Unger's attorney, Fred Warren Bennett, argued that Talbot County Circuit Judge Harry Clark's 1976 jury instructions were similar to instructions given in Adams' 1979 trial. He said jurors in Unger's case were told Clark's instructions were advisory, not only about the facts of the case, but about the law applied to it.

"It requires a new trial because it's in the category of no reasonable doubt instruction or a poor reasonable doubt instruction," Bennett said.

Washington County Deputy State's Attorney Joseph Michael argued that Clark's instructions followed a pattern consistent with other trial judges of that era.

"There is no reasonable likelihood that the jury in the Unger case could have mistook the reasonable doubt jury instruction," he said.

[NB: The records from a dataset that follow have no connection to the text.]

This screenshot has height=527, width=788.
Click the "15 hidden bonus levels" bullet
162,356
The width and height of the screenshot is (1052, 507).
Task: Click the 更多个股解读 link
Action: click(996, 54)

He also said the evidence in the case was "overwhelming," an argument Bennett said "cannot save the day" in light of the appellate court's ruling.

Kline was killed as the result of a gun battle with Unger, who had just robbed Kim's Korner on South Mulberry Street. Kline, who was off duty, intercepted Unger and chased him into a nearby alley, where the gun battle ensued. Unger hid - wounded - in the basement of a nearby home after the shooting.

Unger, who has a lengthy criminal record, including several escapes, was heavily guarded Friday and remained in waist shackles throughout the entire hearing. Members of his family, Kline's family and several retired and current Hagerstown Police Department officers attended the hearing.